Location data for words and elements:
--- begin ---

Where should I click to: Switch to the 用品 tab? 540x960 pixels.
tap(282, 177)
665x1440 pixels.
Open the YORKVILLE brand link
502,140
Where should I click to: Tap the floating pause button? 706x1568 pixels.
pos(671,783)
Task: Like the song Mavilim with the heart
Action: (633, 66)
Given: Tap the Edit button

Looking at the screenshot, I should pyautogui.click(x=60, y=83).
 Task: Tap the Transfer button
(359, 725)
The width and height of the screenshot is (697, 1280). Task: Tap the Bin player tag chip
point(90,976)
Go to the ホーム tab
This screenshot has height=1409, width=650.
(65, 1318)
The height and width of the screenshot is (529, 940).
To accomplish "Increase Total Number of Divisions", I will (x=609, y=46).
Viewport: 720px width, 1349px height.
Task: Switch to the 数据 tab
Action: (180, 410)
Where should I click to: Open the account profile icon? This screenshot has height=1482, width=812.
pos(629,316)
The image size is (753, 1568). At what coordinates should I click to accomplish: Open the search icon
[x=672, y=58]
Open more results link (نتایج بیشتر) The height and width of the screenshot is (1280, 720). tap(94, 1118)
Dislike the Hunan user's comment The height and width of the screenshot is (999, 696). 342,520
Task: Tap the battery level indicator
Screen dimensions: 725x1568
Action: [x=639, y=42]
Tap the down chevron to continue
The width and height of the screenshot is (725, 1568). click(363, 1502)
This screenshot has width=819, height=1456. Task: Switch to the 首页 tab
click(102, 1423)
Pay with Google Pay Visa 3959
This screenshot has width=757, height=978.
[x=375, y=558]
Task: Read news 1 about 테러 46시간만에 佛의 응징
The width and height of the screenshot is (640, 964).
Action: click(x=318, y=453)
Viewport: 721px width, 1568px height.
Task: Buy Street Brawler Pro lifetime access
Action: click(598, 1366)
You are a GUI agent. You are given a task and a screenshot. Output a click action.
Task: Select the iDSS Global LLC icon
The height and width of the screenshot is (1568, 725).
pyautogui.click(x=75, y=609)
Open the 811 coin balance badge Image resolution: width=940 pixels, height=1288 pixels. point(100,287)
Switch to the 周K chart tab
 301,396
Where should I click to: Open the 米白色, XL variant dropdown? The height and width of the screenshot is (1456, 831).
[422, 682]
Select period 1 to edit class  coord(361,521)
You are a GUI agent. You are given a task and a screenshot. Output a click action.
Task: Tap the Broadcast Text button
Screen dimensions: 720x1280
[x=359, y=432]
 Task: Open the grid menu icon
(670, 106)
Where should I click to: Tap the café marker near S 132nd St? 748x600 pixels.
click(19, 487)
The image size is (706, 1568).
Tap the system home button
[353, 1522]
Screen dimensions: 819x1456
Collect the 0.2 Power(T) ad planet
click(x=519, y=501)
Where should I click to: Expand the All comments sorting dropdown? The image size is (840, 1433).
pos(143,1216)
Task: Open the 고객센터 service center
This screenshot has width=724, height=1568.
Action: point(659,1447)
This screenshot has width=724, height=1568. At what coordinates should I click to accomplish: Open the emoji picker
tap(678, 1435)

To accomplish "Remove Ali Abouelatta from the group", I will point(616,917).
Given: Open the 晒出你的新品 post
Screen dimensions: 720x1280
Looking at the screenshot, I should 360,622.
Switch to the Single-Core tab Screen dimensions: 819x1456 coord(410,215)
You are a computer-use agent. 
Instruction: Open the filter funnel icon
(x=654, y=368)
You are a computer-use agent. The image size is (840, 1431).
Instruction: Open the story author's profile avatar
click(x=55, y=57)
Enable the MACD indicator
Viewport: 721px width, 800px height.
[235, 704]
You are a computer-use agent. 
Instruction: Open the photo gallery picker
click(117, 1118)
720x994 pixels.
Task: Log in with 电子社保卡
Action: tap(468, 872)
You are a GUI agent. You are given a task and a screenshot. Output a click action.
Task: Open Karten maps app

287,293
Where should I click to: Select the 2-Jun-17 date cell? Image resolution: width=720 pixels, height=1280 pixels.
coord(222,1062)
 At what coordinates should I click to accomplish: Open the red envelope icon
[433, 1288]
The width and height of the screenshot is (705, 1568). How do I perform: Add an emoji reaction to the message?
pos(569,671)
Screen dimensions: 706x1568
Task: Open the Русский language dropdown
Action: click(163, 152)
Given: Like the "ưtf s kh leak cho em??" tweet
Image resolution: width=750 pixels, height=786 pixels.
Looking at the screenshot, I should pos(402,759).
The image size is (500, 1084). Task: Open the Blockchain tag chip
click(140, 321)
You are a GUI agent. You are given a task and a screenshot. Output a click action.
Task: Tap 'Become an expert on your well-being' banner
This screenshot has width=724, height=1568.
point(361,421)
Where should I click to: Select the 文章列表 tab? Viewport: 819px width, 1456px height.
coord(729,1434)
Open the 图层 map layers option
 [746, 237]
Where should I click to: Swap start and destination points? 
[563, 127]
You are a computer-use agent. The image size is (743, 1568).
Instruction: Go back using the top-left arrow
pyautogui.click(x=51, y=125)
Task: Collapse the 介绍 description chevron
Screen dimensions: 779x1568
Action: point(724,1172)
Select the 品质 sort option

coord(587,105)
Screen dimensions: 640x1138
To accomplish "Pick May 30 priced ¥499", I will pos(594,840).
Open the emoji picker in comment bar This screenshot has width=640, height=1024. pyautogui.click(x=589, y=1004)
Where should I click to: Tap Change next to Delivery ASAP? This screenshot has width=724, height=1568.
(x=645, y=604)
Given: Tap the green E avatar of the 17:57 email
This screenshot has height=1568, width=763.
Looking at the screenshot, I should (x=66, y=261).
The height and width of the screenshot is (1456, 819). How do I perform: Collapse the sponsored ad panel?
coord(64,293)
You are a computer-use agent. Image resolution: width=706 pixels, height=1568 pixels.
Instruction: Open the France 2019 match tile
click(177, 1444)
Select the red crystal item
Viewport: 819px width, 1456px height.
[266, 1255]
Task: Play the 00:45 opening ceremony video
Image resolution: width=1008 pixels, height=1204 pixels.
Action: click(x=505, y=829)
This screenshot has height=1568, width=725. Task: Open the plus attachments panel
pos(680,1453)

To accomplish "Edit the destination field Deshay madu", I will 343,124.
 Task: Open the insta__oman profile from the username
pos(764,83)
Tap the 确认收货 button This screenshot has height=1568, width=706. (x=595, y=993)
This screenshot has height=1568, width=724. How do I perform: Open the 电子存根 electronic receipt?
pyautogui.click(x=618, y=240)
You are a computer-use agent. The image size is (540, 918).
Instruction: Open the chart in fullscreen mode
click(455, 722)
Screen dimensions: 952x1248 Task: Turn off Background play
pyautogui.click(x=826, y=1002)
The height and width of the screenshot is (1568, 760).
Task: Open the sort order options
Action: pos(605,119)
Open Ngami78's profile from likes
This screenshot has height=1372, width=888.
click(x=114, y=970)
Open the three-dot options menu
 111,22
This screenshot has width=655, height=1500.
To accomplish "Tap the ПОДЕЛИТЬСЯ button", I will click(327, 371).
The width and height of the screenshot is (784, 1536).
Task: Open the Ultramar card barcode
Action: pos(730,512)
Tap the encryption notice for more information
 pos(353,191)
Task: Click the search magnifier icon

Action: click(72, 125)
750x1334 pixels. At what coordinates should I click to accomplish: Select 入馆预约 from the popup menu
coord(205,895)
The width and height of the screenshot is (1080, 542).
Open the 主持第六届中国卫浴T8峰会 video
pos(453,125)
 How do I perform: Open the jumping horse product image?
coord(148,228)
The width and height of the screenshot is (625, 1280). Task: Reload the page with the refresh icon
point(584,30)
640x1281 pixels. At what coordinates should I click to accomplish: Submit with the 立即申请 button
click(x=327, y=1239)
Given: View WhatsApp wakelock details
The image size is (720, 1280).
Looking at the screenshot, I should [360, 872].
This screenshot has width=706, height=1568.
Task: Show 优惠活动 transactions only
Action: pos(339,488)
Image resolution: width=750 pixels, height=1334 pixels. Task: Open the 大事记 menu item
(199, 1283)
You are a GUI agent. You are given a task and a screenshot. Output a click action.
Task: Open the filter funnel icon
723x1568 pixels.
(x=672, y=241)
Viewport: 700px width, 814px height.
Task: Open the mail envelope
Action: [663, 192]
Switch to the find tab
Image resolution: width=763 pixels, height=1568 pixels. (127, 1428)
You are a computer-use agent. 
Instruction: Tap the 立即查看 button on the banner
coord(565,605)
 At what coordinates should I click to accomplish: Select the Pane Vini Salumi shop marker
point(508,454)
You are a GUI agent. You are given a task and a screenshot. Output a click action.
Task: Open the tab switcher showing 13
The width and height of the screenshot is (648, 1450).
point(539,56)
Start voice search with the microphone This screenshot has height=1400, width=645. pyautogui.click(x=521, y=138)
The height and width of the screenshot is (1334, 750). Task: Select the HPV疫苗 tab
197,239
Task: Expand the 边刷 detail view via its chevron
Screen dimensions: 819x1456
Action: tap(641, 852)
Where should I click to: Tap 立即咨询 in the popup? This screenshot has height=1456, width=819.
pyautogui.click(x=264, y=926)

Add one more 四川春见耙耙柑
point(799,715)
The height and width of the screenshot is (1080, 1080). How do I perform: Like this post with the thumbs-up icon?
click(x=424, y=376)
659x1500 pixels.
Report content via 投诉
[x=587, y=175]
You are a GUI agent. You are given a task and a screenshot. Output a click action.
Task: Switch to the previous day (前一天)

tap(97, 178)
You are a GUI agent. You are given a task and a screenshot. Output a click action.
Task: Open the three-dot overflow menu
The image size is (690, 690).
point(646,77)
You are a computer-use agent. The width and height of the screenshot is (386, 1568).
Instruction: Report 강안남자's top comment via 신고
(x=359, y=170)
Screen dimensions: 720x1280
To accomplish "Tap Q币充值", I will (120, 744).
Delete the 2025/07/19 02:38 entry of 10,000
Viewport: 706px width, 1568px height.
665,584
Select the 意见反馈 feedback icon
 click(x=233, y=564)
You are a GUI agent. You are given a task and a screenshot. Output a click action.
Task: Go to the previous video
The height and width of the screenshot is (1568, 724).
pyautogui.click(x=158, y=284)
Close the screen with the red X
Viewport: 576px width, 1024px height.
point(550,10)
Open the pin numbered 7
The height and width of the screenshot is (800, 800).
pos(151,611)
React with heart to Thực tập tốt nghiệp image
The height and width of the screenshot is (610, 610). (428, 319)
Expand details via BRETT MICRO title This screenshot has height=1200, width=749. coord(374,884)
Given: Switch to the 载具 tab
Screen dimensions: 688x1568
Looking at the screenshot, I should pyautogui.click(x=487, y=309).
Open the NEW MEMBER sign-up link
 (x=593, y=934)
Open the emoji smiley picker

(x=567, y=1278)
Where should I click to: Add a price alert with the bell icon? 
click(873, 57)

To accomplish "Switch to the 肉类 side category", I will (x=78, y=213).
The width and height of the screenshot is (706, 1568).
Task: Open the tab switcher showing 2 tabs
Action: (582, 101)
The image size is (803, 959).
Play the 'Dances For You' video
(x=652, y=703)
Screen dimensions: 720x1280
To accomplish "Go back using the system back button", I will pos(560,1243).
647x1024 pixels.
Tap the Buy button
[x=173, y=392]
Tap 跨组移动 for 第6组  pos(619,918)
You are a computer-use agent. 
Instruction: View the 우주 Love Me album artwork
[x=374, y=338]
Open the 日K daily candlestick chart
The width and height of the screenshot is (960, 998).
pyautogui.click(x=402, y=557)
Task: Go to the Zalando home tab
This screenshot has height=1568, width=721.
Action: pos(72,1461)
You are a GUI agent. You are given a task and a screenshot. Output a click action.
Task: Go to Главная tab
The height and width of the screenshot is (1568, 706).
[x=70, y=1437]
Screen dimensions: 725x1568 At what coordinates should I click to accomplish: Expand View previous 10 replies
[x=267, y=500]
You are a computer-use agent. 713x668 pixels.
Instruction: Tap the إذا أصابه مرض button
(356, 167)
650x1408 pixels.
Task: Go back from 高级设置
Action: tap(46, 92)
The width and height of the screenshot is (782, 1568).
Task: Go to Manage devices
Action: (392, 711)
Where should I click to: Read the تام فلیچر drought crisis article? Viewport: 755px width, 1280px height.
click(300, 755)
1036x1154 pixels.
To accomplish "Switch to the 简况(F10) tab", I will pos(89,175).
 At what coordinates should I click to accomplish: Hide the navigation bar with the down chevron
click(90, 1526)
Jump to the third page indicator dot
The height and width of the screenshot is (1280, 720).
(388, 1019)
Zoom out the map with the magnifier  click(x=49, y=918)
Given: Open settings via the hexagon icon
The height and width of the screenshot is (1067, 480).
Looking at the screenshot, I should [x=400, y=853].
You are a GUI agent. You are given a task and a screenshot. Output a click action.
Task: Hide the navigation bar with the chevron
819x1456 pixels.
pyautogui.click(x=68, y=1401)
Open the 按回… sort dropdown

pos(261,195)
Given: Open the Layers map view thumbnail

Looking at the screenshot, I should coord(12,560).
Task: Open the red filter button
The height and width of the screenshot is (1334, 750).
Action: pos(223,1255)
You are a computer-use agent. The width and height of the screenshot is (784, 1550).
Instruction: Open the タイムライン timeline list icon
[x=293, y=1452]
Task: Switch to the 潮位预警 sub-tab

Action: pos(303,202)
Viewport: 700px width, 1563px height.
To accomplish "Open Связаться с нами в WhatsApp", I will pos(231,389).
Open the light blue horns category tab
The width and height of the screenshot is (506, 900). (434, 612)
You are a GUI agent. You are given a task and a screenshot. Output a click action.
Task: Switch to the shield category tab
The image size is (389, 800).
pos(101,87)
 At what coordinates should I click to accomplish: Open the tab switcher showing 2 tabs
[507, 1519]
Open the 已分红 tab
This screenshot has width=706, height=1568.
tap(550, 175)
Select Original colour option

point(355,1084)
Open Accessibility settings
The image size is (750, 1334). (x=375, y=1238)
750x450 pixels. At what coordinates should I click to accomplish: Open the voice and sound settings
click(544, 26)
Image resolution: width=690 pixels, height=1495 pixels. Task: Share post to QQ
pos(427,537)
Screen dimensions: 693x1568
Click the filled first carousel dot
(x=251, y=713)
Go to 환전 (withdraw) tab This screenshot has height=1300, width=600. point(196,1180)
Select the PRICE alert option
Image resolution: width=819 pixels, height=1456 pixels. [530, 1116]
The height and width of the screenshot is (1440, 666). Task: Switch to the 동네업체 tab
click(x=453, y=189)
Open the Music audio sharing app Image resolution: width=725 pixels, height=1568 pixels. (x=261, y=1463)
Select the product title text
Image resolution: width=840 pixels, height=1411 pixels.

--- end ---

Given problem. Please quote the lines starting at the one containing "659x1500 pixels." and ending at the one containing "click(x=233, y=564)", with both of those lines included.

Finished exercise.
659x1500 pixels.
Report content via 投诉
[x=587, y=175]
You are a GUI agent. You are given a task and a screenshot. Output a click action.
Task: Switch to the previous day (前一天)

tap(97, 178)
You are a GUI agent. You are given a task and a screenshot. Output a click action.
Task: Open the three-dot overflow menu
The image size is (690, 690).
point(646,77)
You are a computer-use agent. The width and height of the screenshot is (386, 1568).
Instruction: Report 강안남자's top comment via 신고
(x=359, y=170)
Screen dimensions: 720x1280
To accomplish "Tap Q币充值", I will (120, 744).
Delete the 2025/07/19 02:38 entry of 10,000
Viewport: 706px width, 1568px height.
665,584
Select the 意见反馈 feedback icon
 click(x=233, y=564)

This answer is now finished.